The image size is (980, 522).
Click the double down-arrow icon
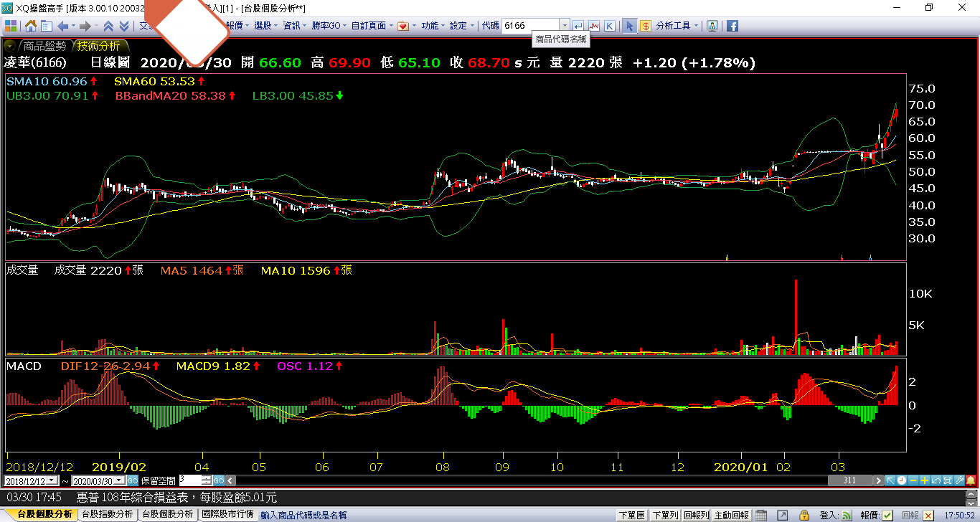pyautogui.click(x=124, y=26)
--
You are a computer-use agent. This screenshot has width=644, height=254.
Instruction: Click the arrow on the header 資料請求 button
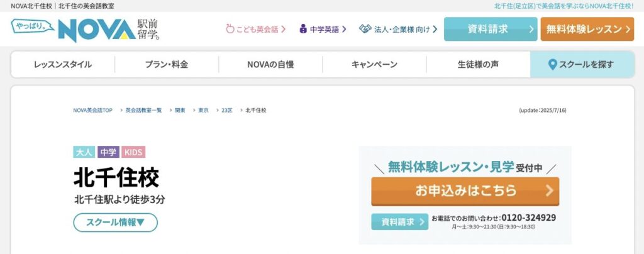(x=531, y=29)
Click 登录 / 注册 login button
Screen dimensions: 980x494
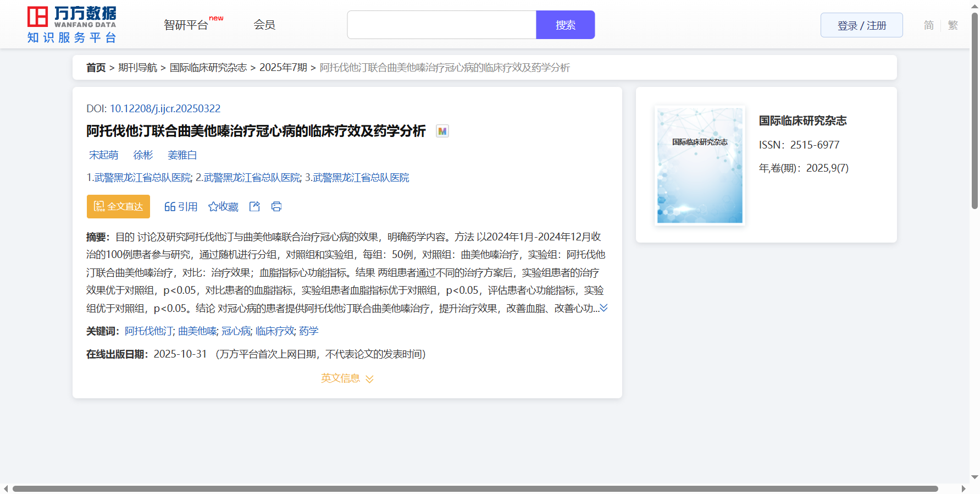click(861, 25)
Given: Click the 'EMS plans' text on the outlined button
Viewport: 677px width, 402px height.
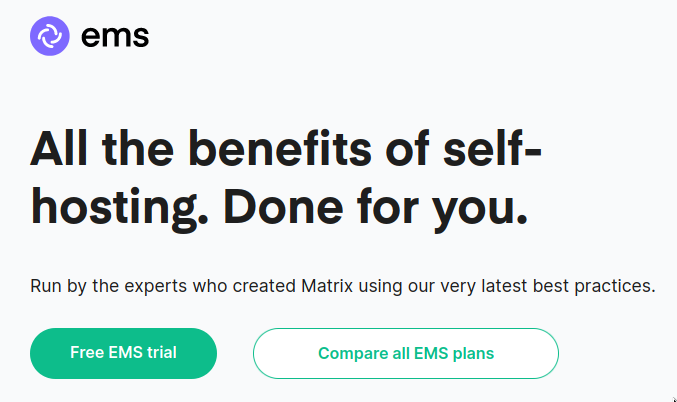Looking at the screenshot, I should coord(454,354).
==
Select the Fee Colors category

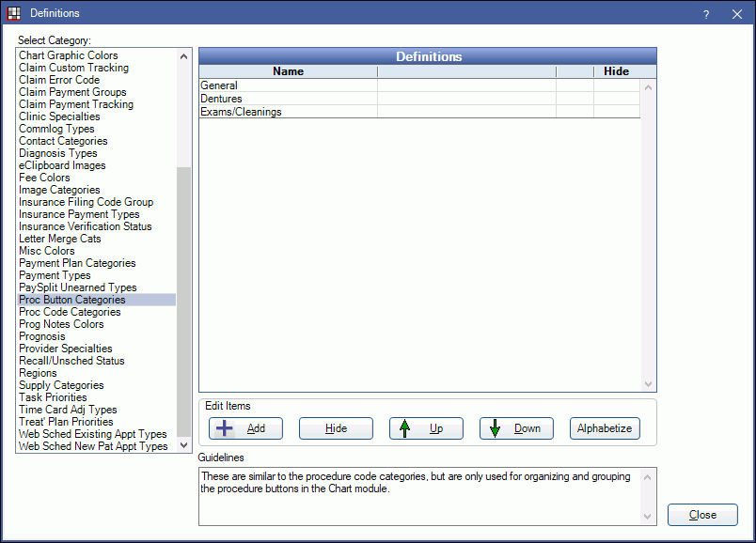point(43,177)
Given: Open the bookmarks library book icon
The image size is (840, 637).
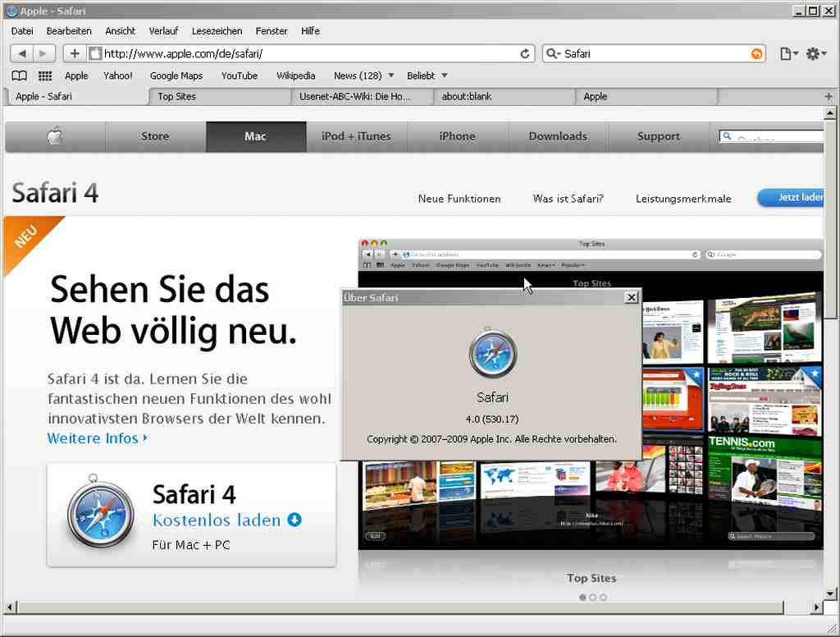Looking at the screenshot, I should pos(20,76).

Instructions to follow: Each line that holds the word "Given" should be extracted from the records.

Solution for this exercise:
Given: Click the 'EMS plans' text on the outlined button
Given: Open the bookmarks library book icon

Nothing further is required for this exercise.